Conducting research is one of the most important parts of a political campaign and it may take a good amount of effort and time depending on the issue(s) at hand and how many people are contributing. You should have a Research list (or similar) to keep track of, discuss and store findings from your research. Below are some simple steps to conducting research for a specific campaign or issue, and following are some tips on how to conduct thorough research.

Simple steps for research when starting a political campaign

1.      You may need multiple people to conduct research depending on the extent that is necessary.

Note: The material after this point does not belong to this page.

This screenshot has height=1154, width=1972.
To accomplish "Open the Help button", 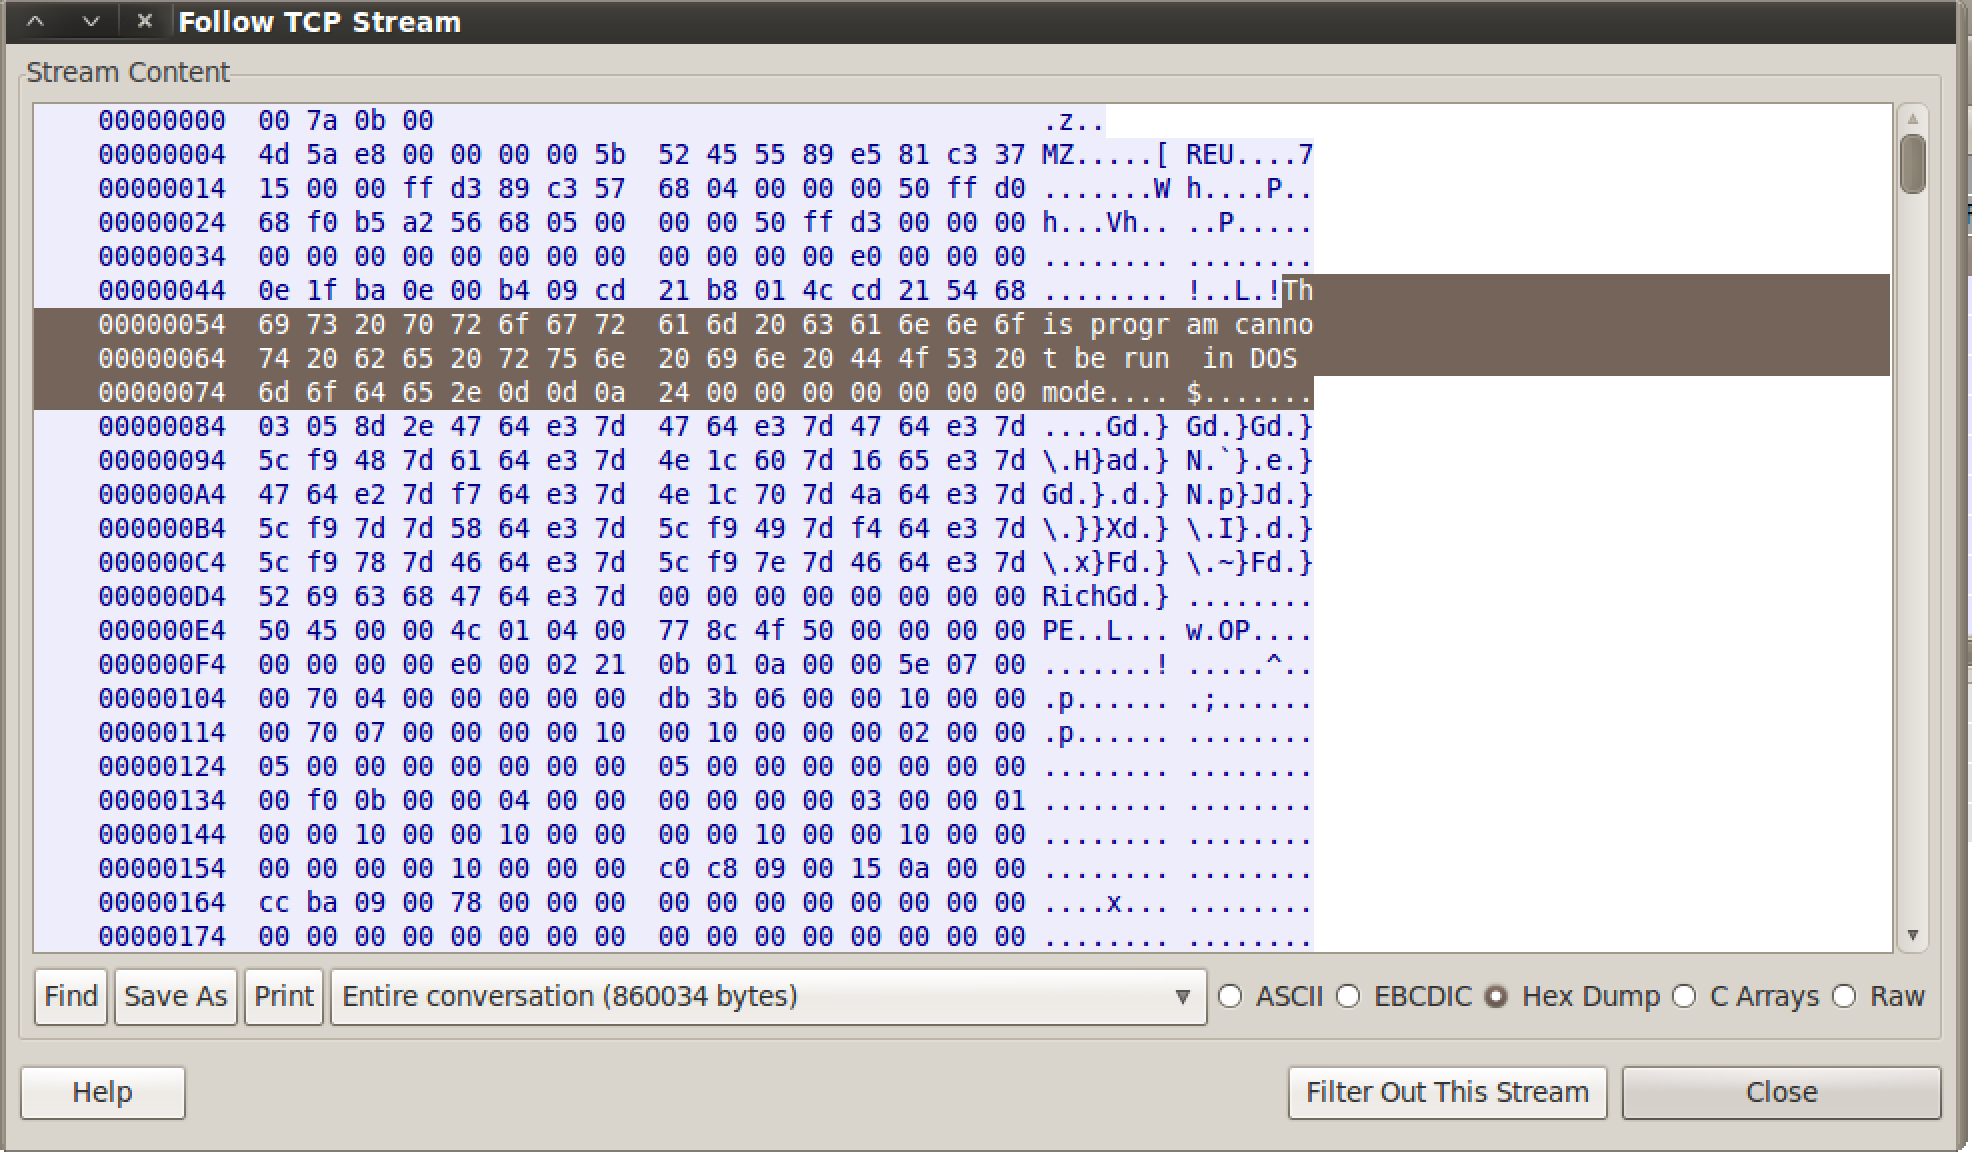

2.      Document your research, your findings, references etc. in a ‘master document’ (Google Drive is handy for this) and use that to form more coherent, digestible documents, statements, letters, social media posts etc. Always keep track of where you find information. Keep reference lists and make sure statements, posts, and other forms of content are well referenced.

3.      Find out what the media has said about this issue in the past and which journalists and companies covered the issue

4.      Get as much official data as possible from government websites and well-known organisations.

5.      Track changes to relevant laws and policies, which politicians made changes and which ones opposed the changes etc. and use state, federal and international law to suit your needs.

6.      Find out which politicians you need to lobby. Look on government websites at lists of members of Parliament to see which Minister portfolios are relevant enough to lobby and to get their contact information.

7.      What other people and groups are working on this issue or have worked on it in the past? What did they do and was it successful? What can you/your group learn from that?

8.      Is anyone else currently working on the same issue? Can you work together (stakeholders)?

Research tips

When searching online for information, here are some tips to refine your searches and find the information you need:

1.      Using AND, OR & NOT (all caps) in combination with keywords refines searches. (i.e.: prisons AND women AND policies OR laws NOT men)

2.      Use “ “ (quotation marks) for strings of words that you want found together in search results (i.e.: “female prisoners in Western Australia”)

3.      Site:URL (no www., no http/, no spaces) does a search on a specified website (i.e.: www.correctiveservices.wa.gov.au becomes site:correctiveservices.wa.gov.au AND prisoners 2021 in search bar)

4.      If you are getting a pattern of results that you do not want, you can add -word at the end of your search text. For example, if my search for prisoners in 2021 in Western Australia was giving results for male prisoners, I would add -male at the end of my search to remove those specific results. There is no space between the – and the word.

5.      Hitting ‘control + F’ on your keyboard should make a search bar pop up on any page you are on (website, social media page, document etc.) so that you can do a keyword search.